Monthly Archives: August 2014

Honoring Robin Williams

I liked the movie “Hook.”  I’m not ashamed to admit it.  I once owned it on VHS.  It’s one of the first things I thought about when I learned of Robin Williams’ death.  But I didn’t post it on Facebook.  I didn’t talk about my sadness at his passing.  I didn’t say anything.   Just like Williams, I didn’t say anything.  It took this thought-provoking article from Cracked.com to make me realize why–I’m different.  Like Williams and millions of you, I know I’m different.  I’ve always known it, always felt that pang in my stomach, that accepting who I am means society may not be as accepting.  I don’t open up to people because I don’t trust anyone anymore.  Not my family, not my friends, sometimes not even my wife.  But she said something to me this week I couldn’t ignore.  “You are 40 years old.  You have to accept some things about yourself instead of always trying to change to be someone you clearly aren’t.”  And it hit me–why not honor Williams death by facing my fears and talking about myself?  I love politics and always wanted to write about it.  But I could never muster the courage.  I didn’t think anyone would care.  I couldn’t figure out a way to get started.  Until now.  I want to kick it off by letting you know about me.   I’m not talking about those Facebook threads where people post six simple, minor details of their lives that “no one knows.”  I’m talking about 20 things defining who I am today, bad or good (Hey, it’s not bragging if it’s true.)  So here goes:

1. I started kindergarten when I was four.  I knew then I was different.  I guess I was smart for my age.

2.  I had no friends in grade school.  No close friends anyway.  I’ve always thought it was because when I was younger I picked my nose and ate it.  But I’m not sure.

3.  My childhood friends, for the most part, are all younger than me.  That may not seem like a big deal until you realize I spent 14 years of my life with classmates I thought didn’t like me.

4.  I never dated until college.  I lost my virginity when I was 21.

5.  I regret not playing basketball in high school.  I’m damn good.  Even today, I play with people half my age and hold my own.  But a classmate told me in 8th grade not to make a fool of myself.  And, unfortunately, I listened.

6.  My first college roommate threatened to kill me.

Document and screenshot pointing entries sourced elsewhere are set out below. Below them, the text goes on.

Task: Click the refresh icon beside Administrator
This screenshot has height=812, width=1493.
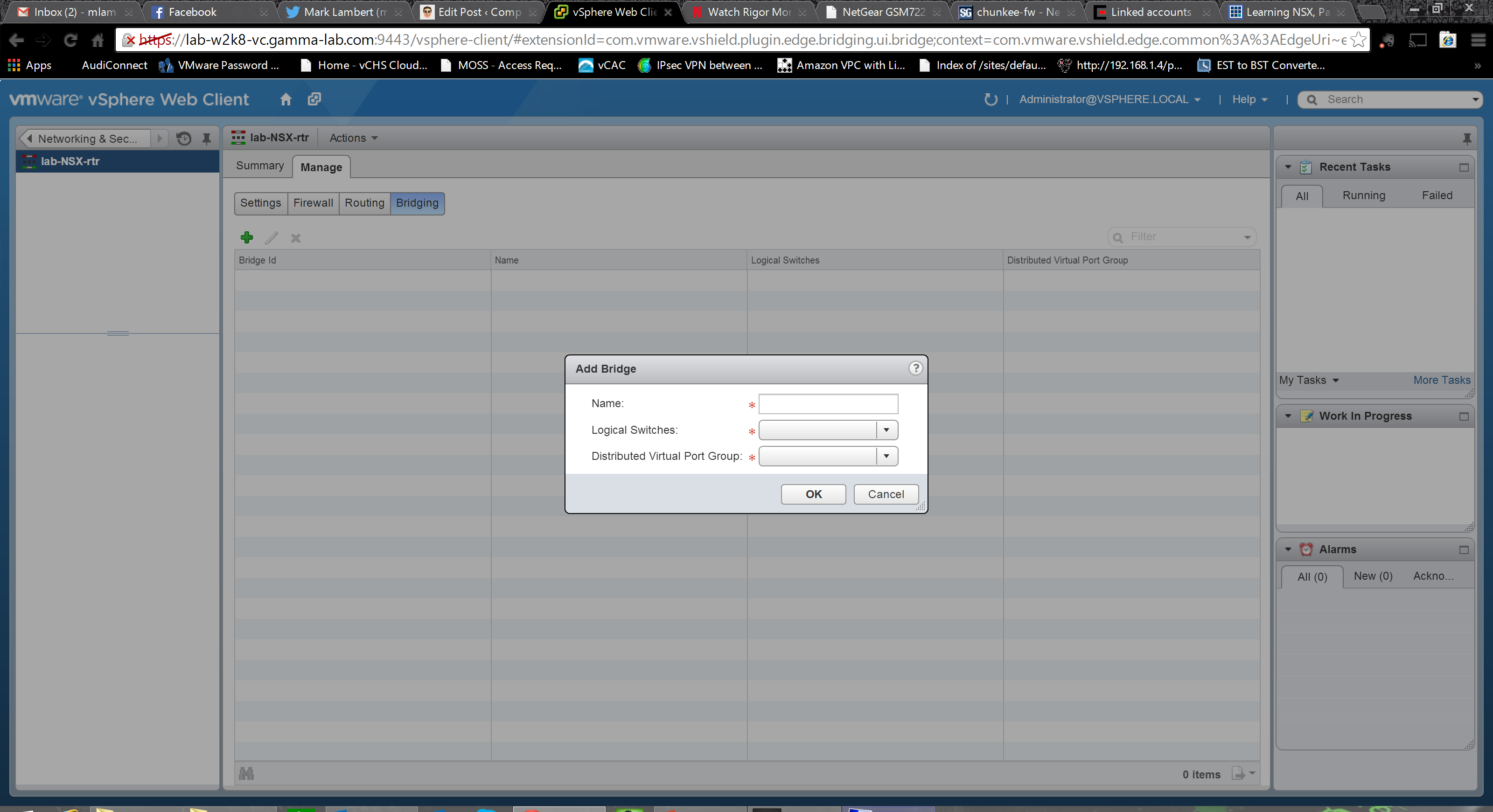Action: (991, 100)
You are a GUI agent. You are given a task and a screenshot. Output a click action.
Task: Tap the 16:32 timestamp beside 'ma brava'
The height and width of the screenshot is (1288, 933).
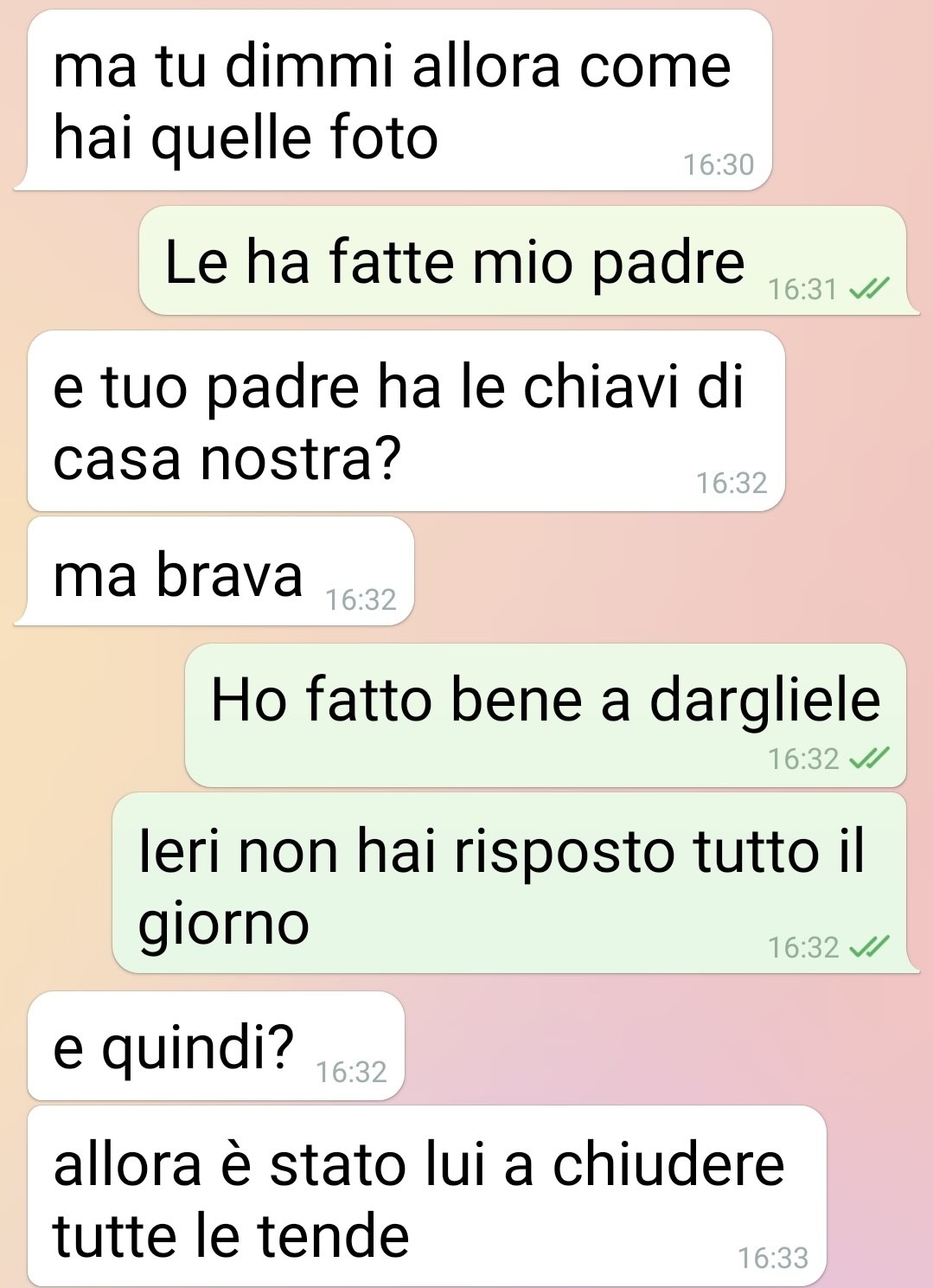tap(361, 599)
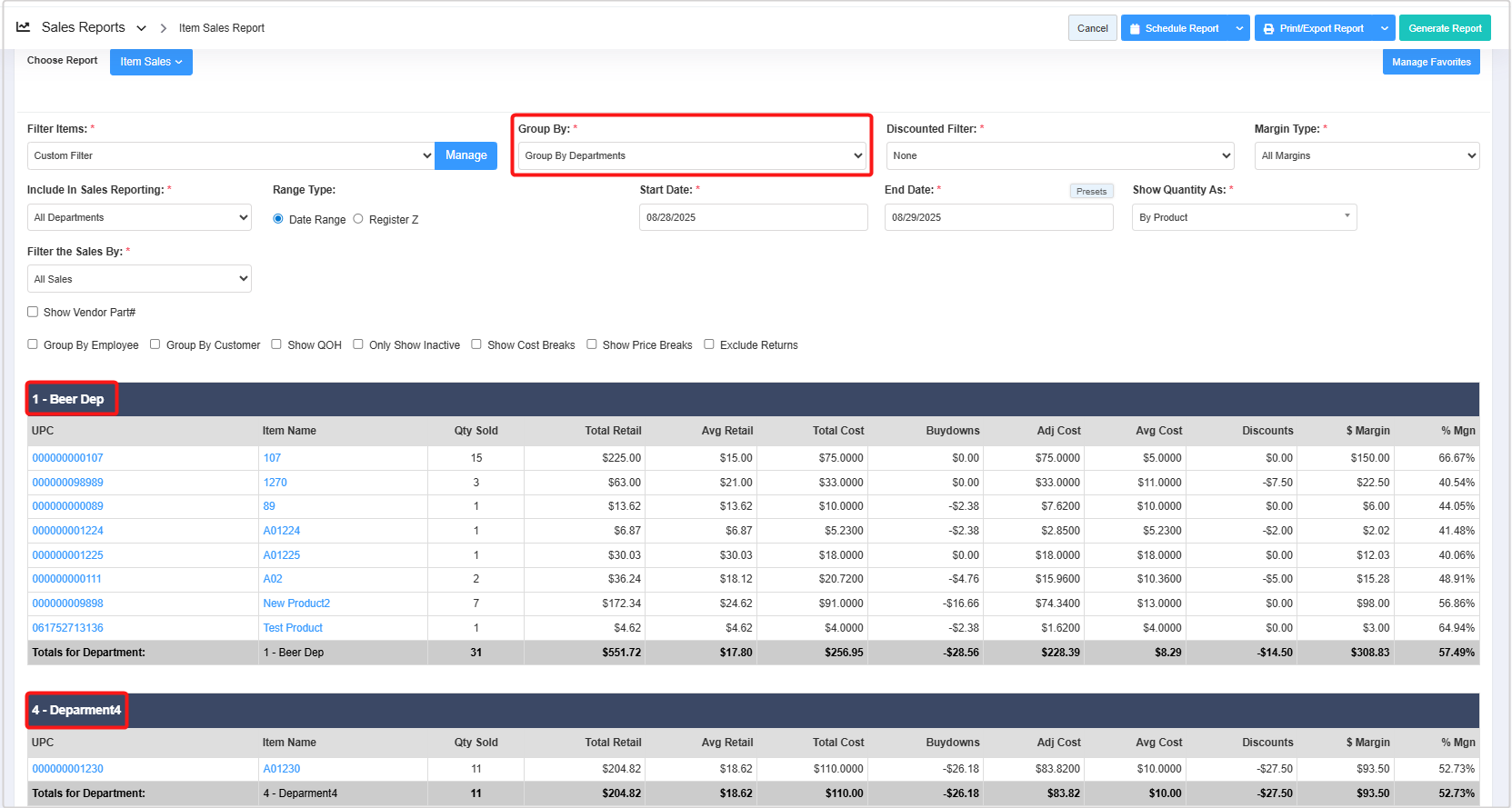Click the Item Sales Report breadcrumb
This screenshot has height=808, width=1512.
(222, 28)
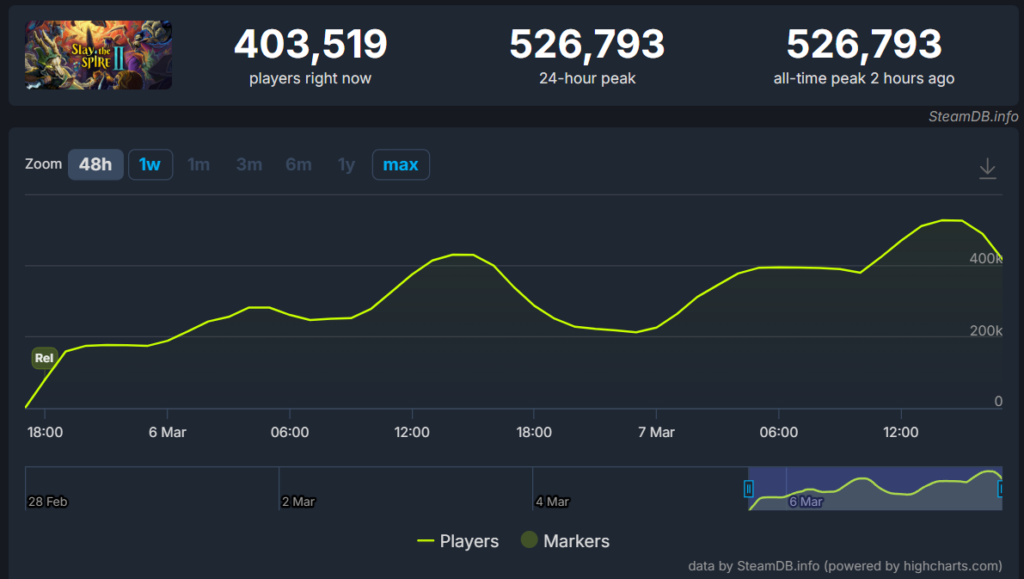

7.  I love my family, and feel a constant pressure to move closer, even though I don’t really want to live in the Midwest ever again.

8.  I wish my brothers and I were closer.

9.  I’m a horrible sleeper.  I spend my nights in constant self-flagellation.  I think about anything and everything I’ve done wrong that day, that week, or in my entire life.  Because of this, I never sleep soundly.  I wake up when a cricket farts three houses down.  Most days, I’m so physically and mentally fatigued it impacts my job, my wife, and the people around me.

10.  If I accidentally drop something, there’s a good chance I can catch it before it hits the ground.  We do not own a fly swatter because I can catch flies with my hands.  I then release them back into the wild.

11. If someone tells me I did something wrong, I obsess about it.  All the time.  I am still haunted by things I did when I was 10.

12.  I became a vegetarian recently.  If you’ve ever cleaned out a chicken coup or meat department like I have, you would understand why.

13.  I don’t have any morals or beliefs.  Seriously.  I don’t judge people.  I think this makes it easier for me to understand others who believe differently.  But I also thinks it makes it harder for people to understand me.

14.  I’m an atheist.  I think I became one because so many people told me I should believe.  And because Sunday service conflicted with WWF Wrestling.

15.  I don’t wear my heart on my sleeve.  I hand it to you, then stress out preparing myself for that time when you crush it.

16.  I hide my emotions so much I purposely watch sad videos.  Crying is my only emotional release, and something I can do alone.

17.  It’s been three years and I constantly think about my father’s death.

18.  I think I’m pretty damn funny.  I also think I use biting wit and sarcasm to make sure people don’t get too close.

19.  I wish I could open up to more people.  I have a wonderful wife, and some really great friends.  And it’s still hard for me to talk openly and honestly with them.

20.  I almost didn’t write this because I was afraid I would be made fun of or you wouldn’t care.

Now, some of you may be wondering why I’m starting a “Real Political Conversations” blog this way.  But as you know, Williams’ death once again brings mental health discussion to the forefront.  And, like politics, I believe we start the discussion the wrong way.  We need to talk about facts, not opinions.  We need to talk about HOW to accept everyone’s differences before we debate WHAT to accept.  We need to stop blaming mental health issues solely on the individual, and start looking at the role society plays in forming those issues.  And most of all, we need to connect.

And maybe that connection starts with this.  Maybe opening up shows us we are not alone, that our differences make us unique, but are also shared with thousands or millions of others.  Some of you can’t sleep.  Others have trouble making friends.  I’d love to learn more about you.  I’d love for this to go viral and everyone posts their own list somewhere.  Anywhere.

But I completely understand if you don’t.